An international team of researchers led by Yale University, the University of Iowa, and the Translational Genomics Research Institute (TGen), an affiliate of City of Hope, reports the discovery of a new pathway that may improve success against an incurable type of children’s brain cancer. The study results (“PPM1D mutations silence NAPRT gene expression and confer NAMPT inhibitor sensitivity in glioma”), published in Nature Communications, suggest that scientists have identified a novel way to disrupt the cellular process that contributes to Diffuse Intrinsic Pontine Gliomas (DIPG).
DIPG is a highly aggressive and inoperable type of tumor that grows in the brain stem. This cancer usually strikes children less than 10 years old, and most patients do not survive more than a year after diagnosis.
Earlier studies identified a genetic mutation called PPM1D, which is critical for cell growth and cell stress response, as a contributor to DIPG. Previous efforts to directly attack the PPM1D mutation, however, proved futile in controlling DIPG.
The TGen-Yale-Iowa led team discovered a vulnerability in the metabolic process for creating nicotinamide adenine dinucleotide (NAD), a metabolite that is necessary for all cell life.
“Pediatric high-grade gliomas are among the deadliest of childhood cancers due to limited knowledge of early driving events in their gliomagenesis and the lack of effective therapies available. In this study, we investigate the oncogenic role of PPM1D, a protein phosphatase often found truncated in pediatric gliomas such as DIPG and uncover a synthetic lethal interaction between PPM1D mutations and nicotinamide phosphoribosyltransferase (NAMPT) inhibition,” the investigators wrote.
“Specifically, we show that mutant PPM1D drives hypermethylation of CpG islands throughout the genome and promotes epigenetic silencing of nicotinic acid phosphoribosyltransferase (NAPRT), a key gene involved in NAD biosynthesis. Notably, PPM1D mutant cells are shown to be sensitive to NAMPT inhibitors in vitro and in vivo, within both engineered isogenic astrocytes and primary patient-derived model systems, suggesting the possible application of NAMPT inhibitors for the treatment of pediatric gliomas. Overall, our results reveal a promising approach for the targeting of PPM1D mutant tumors and define a critical link between oncogenic driver mutations and NAD metabolism, which can be exploited for tumor-specific cell killing.”
“This is really an amazing new way to attack this cancer. We found that the mutated gene PPM1D essentially sets the stage for its own demise,” said Michael Berens, PhD, a TGen deputy director, head of TGen’s DIPG research, and one of the study’s senior authors.
Researchers found that mutated PPM1D silences a gene called NAPRT, which is key to the production of the NAD metabolite. With NAPRT unavailable, the cell switches to another protein needed to create NAD called NAMPT. By using a drug that inhibits the production of NAMPT, researchers found they could essentially starve to death those cancer cells with the PPM1D mutation.
“It is such a devastating disease, and we have been so stymied in our progress for new DIPG therapies. Many drugs have been tested with no success at all. These findings now offer new hope for children with this truly terrible disease,” said another senior author Ranjit Bindra, MD, PhD, associate professor of therapeutic radiology at the Yale Cancer Center, where he treats children with DIPG.

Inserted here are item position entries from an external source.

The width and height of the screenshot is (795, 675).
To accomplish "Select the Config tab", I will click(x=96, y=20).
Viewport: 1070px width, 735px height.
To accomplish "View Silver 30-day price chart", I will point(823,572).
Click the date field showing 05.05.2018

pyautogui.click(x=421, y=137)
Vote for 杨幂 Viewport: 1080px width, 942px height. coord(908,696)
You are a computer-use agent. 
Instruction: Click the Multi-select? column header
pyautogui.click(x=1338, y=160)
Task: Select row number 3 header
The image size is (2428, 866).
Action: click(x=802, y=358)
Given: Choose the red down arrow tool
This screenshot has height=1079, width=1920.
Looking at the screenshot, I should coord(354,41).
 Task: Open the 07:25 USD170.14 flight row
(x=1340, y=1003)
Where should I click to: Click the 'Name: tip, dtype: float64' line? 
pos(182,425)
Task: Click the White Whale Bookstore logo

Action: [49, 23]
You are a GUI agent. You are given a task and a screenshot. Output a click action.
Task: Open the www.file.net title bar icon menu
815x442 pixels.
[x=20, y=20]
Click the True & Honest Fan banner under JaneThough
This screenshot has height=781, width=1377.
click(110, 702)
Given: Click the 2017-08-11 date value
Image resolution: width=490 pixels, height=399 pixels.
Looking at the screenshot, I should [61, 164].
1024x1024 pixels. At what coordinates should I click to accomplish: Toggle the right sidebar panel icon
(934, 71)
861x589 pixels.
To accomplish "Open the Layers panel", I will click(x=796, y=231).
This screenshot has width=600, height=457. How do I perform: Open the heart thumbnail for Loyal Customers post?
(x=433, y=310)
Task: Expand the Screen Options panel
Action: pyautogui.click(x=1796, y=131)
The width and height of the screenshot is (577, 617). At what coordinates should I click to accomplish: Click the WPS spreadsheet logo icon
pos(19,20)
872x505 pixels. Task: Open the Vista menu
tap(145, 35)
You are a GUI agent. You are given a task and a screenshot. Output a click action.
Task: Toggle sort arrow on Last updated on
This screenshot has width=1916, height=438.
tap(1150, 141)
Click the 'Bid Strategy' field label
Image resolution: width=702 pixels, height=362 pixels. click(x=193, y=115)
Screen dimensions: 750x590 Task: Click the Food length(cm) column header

Researchers had long thought DIPG was a childhood version of adult brain tumors, and so similar treatments for adult gliomas were tested extensively in children and failed. Scientists decided to take a different approach in the search for new drugs to treat this disease. They chose to look at the tumor in terms of its potential vulnerabilities, and thus began a year-long molecular journey to understand what role the PPM1D mutation played in altering cancer metabolism.
“When epigenetic silencing results were analyzed, we were gratified to discover that DIPG cells with the PPM1D mutation had created a vulnerability to a key enzyme for which small molecule inhibitors were already available,” said Sen Peng, PhD, a bioinformatician in TGen’s Cancer & Cell Biology Division, and one of the study’s contributing authors.
While the number of patients affected in the United States is small (about 300 annually), DIPG is recognized as a profoundly tragic illness.
“Our study’s potential translational impact should lead to clinical trials and renewed hope for these families who face such a difficult diagnosis for their child,” said Charles Brenner, PhD, chairman of biochemistry at the University of Iowa, and an expert in NAD metabolism. Brenner also was one of the study’s senior authors.
Bindra said this study suggests that other cancers with PPM1D mutations, such as breast and gynecological cancers, could be similarly targeted.